Chemenu am 26.10.2007 23:44 schrieb:
Wenn man unter Vista ein Spiel startet werden alle grafischen Schnick-Schnacks deaktiviert und der Speicher, der vorher z.B. durch die Prefetch Funktion belegt wurde, wird ebenfalls frei gegeben.
Mit Sicherheit hat man unter Vista ein paar fps weniger, dies liegt aber meiner Meinung nach größtenteils an den Treibern.
Visa ist längst nicht so ein Ressourcenfresser wie es im Internet immer propagiert wird.
Da muss ich widersprechen.
Vista ist definitiv ein Ressourcenfresser.
Standartmäßig nach der Installation benötigt Vista 500 MB oder sogar mehr MB Ram.
Ein frisches WinXP maximal 220 MB. Selbst wenn mein XP sehr zugemüllt ist, sind das maximal 380 MB Ram.
Mit Leichtigkeit kann man, wenn man alle unnötigen Dienste und Spielereien ausschaltet, bei WinXP SP2 die Ramauslastung auf 180MB drücken.
Bei Vista habe ich es nie unter 360 MB geschafft....und das ohne Aero, ohne Firewall, ohne Defender, in Win200-Style, ohne Antivirus, ohne Superfetch, ohne Sidebar, usw.
Vista benötigt in diesem Fall also knapp 100% mehr Ram als WinXP.
Natürlich ist das kein Beinbruch, erst recht nicht wenn RAM billig ist.
Und natürlich darf man auch nicht vergessen das WinXP im Grunde schon 5/6 Jahre alt ist. Das wäre so als ob ich NT4 mit XP vergleiche.
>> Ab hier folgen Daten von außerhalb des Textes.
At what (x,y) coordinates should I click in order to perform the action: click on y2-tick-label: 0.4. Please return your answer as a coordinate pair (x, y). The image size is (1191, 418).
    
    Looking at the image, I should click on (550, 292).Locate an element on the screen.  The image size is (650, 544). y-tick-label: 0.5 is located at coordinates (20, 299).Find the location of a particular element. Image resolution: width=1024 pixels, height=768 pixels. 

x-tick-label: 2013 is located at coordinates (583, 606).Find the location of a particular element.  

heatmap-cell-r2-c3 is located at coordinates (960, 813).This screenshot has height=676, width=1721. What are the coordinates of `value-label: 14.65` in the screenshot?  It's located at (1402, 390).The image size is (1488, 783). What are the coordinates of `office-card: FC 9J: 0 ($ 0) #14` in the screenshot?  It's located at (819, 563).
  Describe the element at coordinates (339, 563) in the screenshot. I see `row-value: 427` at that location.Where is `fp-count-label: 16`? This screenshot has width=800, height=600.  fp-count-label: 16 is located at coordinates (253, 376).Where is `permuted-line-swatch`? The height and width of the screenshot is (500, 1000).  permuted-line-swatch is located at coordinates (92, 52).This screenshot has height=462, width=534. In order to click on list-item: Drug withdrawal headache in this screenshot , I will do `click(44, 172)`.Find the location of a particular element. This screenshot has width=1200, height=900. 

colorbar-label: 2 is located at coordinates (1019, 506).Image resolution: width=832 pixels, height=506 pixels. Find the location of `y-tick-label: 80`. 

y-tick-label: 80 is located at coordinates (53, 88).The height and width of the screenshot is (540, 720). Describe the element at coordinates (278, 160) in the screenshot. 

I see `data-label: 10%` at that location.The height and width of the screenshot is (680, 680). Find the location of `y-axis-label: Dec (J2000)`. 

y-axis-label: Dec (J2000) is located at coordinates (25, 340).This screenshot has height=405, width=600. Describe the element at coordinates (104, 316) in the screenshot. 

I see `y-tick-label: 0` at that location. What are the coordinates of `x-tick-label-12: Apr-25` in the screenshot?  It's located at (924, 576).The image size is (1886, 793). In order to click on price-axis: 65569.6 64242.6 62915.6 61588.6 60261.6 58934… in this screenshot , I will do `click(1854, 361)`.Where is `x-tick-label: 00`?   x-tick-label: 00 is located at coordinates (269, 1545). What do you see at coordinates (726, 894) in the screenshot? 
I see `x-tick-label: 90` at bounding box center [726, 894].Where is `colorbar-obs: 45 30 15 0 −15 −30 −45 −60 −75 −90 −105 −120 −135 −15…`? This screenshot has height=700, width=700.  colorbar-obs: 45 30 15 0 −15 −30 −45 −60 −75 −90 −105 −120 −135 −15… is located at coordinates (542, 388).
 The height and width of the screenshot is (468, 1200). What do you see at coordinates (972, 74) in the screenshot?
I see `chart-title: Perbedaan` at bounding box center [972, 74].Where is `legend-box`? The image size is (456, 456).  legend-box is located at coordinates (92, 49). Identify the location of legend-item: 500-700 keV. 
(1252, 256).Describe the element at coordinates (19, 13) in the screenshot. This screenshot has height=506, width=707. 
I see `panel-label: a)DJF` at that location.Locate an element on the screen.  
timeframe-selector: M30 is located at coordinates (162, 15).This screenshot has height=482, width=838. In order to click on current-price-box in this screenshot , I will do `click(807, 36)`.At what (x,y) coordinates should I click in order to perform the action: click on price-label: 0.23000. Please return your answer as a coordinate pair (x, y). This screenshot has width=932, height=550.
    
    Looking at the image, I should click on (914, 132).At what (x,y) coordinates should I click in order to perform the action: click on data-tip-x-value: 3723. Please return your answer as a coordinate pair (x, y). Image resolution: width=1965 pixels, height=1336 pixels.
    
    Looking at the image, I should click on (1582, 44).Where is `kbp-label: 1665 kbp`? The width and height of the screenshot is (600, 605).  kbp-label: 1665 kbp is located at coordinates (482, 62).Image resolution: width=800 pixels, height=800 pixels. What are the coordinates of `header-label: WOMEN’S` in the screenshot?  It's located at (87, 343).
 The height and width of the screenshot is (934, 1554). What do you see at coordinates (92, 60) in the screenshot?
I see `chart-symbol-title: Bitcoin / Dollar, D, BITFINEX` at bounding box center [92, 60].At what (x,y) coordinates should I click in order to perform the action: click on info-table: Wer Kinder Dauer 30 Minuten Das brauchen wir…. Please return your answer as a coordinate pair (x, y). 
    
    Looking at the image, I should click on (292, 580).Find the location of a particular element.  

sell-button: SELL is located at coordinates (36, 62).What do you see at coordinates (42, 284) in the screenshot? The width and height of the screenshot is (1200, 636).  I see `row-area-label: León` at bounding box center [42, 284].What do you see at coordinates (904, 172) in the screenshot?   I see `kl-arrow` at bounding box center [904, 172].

Aber man merkt den Unterschied auf gleicher Hardware deutlich.
Das Leute die schlechtere Performance immernoch auf Treiber schieben, verwundert mich.
Solch eine Ausrede sollte, nachdem ein so weit verbreitetes und gepushtes Produkt schon ein Jahr auf dem Markt ist, seine Gültigkeit doch längst verloren haben.
Abgesehen von der Ramauslastung und den Treibern kommt mir Vista aber generell behäbiger vor.
Alleine bis Vista viele Aktionen ausführt (ich sage nur "Dauer wird berechnet"

) vergehen im Vergleich zu XP noch Jahre.
edit:
Fairerweise muss ich zugestehen, dass die Behäbigkeit durch ein paar Hotfixes und Updates von MS teilweise behoben wurde.